Alors voilà, c'est reparti pour une nouvelle carrière dans la Kriegsmarine, avec une campagne au déroulé habituel. Le joueur endosse le rôle d'un commandant de sous-marin allemand qui va enchaîner de longues patrouilles en mer, à la recherche de convois anglo-saxons à couler.
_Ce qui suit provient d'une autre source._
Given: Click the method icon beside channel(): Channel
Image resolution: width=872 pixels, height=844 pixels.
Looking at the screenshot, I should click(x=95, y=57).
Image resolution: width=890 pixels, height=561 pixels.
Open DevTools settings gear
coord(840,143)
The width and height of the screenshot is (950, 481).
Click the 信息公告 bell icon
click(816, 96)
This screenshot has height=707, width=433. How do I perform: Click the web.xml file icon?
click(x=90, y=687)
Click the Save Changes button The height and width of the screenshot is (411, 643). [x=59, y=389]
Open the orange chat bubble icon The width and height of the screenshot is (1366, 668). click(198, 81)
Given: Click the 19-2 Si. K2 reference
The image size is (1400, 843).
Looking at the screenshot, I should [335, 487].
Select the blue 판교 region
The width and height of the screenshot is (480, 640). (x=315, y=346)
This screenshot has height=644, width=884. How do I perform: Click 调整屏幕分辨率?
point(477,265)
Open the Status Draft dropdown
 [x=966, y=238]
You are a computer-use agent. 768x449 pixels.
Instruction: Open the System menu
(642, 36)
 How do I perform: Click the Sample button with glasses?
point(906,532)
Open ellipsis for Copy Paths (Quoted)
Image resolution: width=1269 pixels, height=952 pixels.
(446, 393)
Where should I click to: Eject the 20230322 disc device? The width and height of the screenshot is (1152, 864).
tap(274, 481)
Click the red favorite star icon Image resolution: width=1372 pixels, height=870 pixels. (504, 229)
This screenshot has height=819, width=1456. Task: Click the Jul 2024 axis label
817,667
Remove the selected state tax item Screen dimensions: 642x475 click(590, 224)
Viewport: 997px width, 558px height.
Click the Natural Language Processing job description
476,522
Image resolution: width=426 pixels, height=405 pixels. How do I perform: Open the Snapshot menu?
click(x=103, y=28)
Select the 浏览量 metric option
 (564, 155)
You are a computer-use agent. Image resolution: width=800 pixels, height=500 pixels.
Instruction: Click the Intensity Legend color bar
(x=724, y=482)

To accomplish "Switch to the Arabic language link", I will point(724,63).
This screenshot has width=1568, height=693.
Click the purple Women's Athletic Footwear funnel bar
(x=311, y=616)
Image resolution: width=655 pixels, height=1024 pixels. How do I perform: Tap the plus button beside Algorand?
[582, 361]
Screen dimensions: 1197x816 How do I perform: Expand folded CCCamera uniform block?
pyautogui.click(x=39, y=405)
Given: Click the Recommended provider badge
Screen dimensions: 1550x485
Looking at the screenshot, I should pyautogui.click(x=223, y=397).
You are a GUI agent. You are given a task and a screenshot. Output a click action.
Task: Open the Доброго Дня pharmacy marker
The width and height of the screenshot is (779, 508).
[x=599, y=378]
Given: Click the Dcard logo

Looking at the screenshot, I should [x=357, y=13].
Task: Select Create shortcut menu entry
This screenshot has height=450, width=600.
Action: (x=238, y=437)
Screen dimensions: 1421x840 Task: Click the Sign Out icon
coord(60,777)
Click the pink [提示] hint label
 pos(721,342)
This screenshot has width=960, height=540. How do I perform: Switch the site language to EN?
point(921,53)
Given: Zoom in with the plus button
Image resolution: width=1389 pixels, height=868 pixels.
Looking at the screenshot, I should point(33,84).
Le jeu retrace très fidèlement le scénar' de la Seconde Guerre mondiale, avec deux grandes périodes : les « temps heureux » des premières années, où les wolfpacks allemands coulaient des dizaines de milliers de tonnes de fret par mois au grand dam de Churchill, puis la guerre navale sérieuse, lorsque les sous-mariniers allemands, malgré les progrès technologiques réalisés sur leurs engins, ont commencé à se faire défoncer par les Alliés.

Hitman sous les vagues

Tous ceux qui ont déjà joué aux Silent Hunter seront en terre connue, puisqu'on y retrouve exactement le même rythme, avec ce crescendo typique des jeux de sous-marin 39-45. D'abord, vous passez des heures en vue cartographique, à la recherche de proies au milieu de l'océan, alternant la carte de navigation, les sorties sur le pont pour scanner l'horizon à la jumelle et les plongées pour écouter l'hydrophone. Tout à coup, le suspense monte d'un cran lorsque vous trouvez un beau convoi bien juteux. Là, UBOAT devient presque un jeu d'infiltration.

Le spectacle jouissif d'un navire marchand de 15 000 tonnes dévoré par les flammes.

Glissant sous les vagues, il faut patiemment espionner les cibles au périscope pour déterminer leur cap, leur vitesse, et naviguer de manière optimale afin de se positionner pour l'attaque. Puis, c'est l'apothéose, le climax, le feu d'artifice : le réglage stressant d'une solution de tir, le départ excitant d'une salve de torpilles, et enfin le spectacle jouissif d'un navire marchand de 15 000 tonnes dévoré par les flammes, sombrant dans les abysses. Quel plaisir, après cela, de s'échapper en fufu des lieux du crime, tandis que les destroyers d'escorte tentent de vous repérer en activant leur sonar. « Das is wunderbar », me dis-je à chaque fois que j'ajoute un gros bateau à mon tableau de chasse.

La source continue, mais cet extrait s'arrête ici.